It's great to have Chicago's Steppenwolf Theatre, headed by Gary Sinise, back in town. I just wish the chosen vehicle were something more challenging than Dale Wasserman's version of Ken Kesey's hippy, trippy 60s novel. I applaud its anti-authoritarian stance but by demonising the opposition it scores too many easy victories.
Everyone by now knows the story: the way rebel-outcast Randle P McMurphy, who is locked up in a state mental hospital, takes on the ward tyrant, Nurse Ratched, in an attempt to liberate the browbeaten patients. As a metaphor for the individual defying the system that's fine; but the play, like the book and the film, is every bit as manipulative as Nurse Ratched. McMurphy is, in Pauline Kael's unbeatable phrase, a "jock Christ"; the Nurse, in contrast, is a starched sadist and punishment freak. We cheer the hero on at every turn; but real drama, as Shaw taught us, only occurs when you give weight to the party you like least.

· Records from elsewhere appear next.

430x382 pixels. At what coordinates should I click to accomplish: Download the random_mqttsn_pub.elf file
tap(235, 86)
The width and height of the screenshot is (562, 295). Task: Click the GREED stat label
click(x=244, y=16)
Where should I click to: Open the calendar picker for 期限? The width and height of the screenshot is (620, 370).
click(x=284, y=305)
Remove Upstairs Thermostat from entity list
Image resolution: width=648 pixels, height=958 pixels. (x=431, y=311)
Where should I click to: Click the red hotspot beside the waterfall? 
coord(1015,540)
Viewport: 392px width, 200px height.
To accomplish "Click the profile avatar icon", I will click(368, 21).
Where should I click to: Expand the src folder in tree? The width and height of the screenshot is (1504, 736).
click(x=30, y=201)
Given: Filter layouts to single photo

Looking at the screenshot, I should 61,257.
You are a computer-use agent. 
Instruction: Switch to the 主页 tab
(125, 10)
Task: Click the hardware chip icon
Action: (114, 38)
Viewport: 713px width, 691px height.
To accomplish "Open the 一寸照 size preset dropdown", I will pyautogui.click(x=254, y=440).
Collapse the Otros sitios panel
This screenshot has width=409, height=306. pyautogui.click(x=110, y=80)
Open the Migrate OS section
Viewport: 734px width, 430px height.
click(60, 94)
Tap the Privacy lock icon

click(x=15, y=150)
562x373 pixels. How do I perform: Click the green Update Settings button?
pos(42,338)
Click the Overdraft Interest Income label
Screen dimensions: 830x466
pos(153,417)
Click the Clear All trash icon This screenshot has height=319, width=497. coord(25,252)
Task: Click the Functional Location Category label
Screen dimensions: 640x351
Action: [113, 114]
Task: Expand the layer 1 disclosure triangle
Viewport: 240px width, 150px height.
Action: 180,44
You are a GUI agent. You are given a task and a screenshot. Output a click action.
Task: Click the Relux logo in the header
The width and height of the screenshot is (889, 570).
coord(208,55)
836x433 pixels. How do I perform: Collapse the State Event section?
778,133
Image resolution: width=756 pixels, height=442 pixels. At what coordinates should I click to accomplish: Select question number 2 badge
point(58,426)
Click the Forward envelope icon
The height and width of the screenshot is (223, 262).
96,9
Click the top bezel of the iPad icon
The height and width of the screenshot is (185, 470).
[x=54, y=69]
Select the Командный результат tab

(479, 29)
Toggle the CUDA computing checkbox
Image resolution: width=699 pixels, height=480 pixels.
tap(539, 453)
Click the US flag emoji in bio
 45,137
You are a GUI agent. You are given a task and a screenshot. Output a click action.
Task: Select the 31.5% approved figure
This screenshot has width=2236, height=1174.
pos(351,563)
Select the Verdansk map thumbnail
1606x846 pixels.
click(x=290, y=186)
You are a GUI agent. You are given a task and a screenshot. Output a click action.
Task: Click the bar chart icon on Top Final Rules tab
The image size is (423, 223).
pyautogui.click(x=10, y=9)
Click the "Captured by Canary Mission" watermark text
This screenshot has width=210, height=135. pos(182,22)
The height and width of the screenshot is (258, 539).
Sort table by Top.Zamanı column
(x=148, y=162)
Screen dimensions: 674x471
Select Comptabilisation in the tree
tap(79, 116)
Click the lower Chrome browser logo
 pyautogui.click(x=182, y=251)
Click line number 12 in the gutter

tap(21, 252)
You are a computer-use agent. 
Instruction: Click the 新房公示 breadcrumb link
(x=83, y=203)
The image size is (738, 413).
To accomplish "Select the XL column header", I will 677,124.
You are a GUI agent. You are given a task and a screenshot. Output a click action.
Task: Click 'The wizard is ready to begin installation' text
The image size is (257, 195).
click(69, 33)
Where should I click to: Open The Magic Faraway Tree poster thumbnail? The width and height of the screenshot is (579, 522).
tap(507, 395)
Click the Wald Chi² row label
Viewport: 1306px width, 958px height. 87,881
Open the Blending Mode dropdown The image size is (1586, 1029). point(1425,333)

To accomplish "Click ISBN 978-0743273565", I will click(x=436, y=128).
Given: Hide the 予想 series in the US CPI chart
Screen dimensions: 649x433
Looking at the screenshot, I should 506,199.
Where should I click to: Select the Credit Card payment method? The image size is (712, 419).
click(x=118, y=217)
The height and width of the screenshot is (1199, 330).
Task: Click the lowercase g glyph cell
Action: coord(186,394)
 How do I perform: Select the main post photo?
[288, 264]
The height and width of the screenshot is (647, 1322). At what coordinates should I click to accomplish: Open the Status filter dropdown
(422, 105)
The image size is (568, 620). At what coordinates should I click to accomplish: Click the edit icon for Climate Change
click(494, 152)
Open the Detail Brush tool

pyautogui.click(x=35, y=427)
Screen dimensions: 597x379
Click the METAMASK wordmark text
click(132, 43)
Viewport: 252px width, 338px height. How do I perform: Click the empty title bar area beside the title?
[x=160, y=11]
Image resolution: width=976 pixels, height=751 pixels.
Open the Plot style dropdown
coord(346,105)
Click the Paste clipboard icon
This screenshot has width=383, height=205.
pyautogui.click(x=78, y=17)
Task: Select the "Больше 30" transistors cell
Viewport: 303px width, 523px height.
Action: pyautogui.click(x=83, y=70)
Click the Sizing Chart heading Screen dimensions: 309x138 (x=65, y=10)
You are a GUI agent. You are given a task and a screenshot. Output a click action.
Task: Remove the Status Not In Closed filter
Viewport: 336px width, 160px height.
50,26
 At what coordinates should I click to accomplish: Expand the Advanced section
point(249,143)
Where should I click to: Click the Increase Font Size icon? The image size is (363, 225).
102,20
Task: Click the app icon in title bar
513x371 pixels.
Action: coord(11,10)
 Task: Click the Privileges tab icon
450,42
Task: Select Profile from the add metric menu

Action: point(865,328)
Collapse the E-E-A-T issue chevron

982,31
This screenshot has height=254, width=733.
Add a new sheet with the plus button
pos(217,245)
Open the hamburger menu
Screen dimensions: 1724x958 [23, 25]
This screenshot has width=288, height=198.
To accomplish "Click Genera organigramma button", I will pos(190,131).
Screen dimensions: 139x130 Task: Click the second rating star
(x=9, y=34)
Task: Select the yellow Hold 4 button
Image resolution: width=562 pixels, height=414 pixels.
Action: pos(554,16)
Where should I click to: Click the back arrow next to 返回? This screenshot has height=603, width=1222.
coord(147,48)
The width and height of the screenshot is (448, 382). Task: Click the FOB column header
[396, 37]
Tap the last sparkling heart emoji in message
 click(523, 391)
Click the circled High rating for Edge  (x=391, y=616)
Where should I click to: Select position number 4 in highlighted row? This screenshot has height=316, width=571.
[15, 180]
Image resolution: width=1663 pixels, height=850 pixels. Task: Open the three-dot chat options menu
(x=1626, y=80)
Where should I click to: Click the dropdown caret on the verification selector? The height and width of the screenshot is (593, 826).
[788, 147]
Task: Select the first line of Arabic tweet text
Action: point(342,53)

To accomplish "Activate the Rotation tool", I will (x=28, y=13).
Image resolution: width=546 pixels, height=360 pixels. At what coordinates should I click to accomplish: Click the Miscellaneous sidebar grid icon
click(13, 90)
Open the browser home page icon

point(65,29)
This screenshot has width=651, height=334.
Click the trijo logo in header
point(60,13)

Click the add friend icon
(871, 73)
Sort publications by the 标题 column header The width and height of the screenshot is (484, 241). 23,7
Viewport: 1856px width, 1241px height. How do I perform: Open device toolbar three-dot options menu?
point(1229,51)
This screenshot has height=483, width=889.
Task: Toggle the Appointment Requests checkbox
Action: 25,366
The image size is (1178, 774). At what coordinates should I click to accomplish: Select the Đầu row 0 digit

I was also surprised at how sentimental the story now seems. In the 60s lines like "We're doomed to the terrible burden of sanity" may have had a fuzzy Laing-ian charm; now we know too much about the problems of care in the community to endorse the idea of privileged insanity. Wasserman's play, like Kesey's novel, is also stuffed with adolescent sexism: the women are either whores or bullies while the men are laddish gamblers and sports nuts. Even McMurphy's arrest for statutory rape is viewed as a harmless prank. If you want to see how much the play softens the issue of state intimidation, compare it with Pinter's The Hothouse, written in 1958: Pinter's point is not just that we classify nonconformity as madness but that the staff are as much victims as the patients.
Even if the work itself is jokey melodrama, it is ebulliently staged by Terry Kinney and beautifully acted by the Steppenwolf ensemble. Sinise's McMurphy is vastly superior to Jack Nicholson's self-regarding performance in the movie. What Sinise brings to the party is effortless charisma and infernal cheek: when he twits pedantic Nurse Ratched - who in a therapy session claims: "I know you but I don't recognise you" - he becomes the eternal piss-taker whose chosen mission in life is to expose the absurdity of authority.
Amy Morton gets round the hellish problem of playing Nurse Ratched by suggesting she is less a medical Mephistopheles than an inflexible rule-follower cursed by a lack of imagination. Tim Sampson endows Chief Bromden, whose native Indian father was naturally emasculated by his white bride, with massive dignity, while Eric Johner lends the stammering Billy Bibbit, whose mental problems are solved by a quick lay, a touching vulnerability. They show that Steppenwolf remains one of the world's top ensembles even when working on a soft-brained play.